* What you are asked to do *
Compute how many lines below contain the word "Expand" and respond with that number only.

* Material provided *
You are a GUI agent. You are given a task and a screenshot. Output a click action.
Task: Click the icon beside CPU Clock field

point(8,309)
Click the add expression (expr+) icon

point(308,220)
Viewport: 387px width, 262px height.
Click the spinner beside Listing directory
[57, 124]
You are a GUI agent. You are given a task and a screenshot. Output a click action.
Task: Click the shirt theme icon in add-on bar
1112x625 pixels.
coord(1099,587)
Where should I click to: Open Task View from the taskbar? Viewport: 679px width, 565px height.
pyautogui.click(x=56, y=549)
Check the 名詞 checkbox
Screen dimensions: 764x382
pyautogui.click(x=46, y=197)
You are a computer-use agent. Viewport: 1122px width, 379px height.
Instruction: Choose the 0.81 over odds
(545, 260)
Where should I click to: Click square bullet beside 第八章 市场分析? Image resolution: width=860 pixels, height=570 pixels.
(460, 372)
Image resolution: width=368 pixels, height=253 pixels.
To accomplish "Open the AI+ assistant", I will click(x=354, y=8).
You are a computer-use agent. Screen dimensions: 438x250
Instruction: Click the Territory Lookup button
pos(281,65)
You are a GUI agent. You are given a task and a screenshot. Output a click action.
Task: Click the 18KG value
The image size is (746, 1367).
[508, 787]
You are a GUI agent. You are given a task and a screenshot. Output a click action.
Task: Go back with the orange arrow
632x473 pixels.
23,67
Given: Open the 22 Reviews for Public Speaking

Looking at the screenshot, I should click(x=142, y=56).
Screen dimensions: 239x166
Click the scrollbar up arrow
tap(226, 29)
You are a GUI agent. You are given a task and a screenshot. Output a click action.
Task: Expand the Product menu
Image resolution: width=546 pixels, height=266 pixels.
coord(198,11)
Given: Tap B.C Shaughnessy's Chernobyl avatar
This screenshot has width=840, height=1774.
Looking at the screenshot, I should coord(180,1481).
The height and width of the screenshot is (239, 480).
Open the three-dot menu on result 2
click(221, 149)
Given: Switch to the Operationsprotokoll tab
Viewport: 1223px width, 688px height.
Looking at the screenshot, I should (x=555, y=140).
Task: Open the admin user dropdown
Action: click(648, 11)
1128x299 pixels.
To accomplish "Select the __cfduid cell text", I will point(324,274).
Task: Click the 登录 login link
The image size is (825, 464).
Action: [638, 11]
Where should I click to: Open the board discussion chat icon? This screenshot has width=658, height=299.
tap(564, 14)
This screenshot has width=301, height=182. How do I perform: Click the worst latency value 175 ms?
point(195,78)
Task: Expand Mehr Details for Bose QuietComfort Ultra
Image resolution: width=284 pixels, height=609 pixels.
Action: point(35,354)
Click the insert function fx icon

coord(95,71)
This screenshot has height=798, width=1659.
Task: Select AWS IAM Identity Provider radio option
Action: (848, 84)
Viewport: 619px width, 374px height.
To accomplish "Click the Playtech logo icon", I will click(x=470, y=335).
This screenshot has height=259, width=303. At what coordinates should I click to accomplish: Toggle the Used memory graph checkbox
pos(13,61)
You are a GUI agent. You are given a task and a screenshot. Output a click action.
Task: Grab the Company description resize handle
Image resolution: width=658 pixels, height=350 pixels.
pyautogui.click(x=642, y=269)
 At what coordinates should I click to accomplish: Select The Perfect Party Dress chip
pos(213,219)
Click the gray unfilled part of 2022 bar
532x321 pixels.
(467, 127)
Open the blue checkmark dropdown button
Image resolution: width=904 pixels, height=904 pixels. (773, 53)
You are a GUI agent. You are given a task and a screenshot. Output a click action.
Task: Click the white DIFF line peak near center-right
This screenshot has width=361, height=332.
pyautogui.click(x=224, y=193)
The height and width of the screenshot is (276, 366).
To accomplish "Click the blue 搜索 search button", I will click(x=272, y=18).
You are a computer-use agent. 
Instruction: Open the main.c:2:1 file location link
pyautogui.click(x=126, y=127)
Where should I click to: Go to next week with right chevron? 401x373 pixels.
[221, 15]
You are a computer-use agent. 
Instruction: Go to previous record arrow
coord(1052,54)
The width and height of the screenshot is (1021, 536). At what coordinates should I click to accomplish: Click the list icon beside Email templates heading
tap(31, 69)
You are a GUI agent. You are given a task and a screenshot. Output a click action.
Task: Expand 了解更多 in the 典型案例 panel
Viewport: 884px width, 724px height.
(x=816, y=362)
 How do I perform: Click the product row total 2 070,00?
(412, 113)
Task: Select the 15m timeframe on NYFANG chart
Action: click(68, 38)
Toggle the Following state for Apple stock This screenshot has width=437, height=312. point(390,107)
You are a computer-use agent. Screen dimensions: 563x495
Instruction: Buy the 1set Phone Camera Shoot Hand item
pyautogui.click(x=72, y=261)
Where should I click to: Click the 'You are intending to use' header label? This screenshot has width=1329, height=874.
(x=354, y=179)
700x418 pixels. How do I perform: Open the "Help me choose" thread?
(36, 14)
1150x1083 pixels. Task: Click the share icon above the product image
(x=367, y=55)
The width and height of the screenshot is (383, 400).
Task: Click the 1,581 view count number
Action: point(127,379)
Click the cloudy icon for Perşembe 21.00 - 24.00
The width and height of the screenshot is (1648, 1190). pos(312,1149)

* Expected answer *
3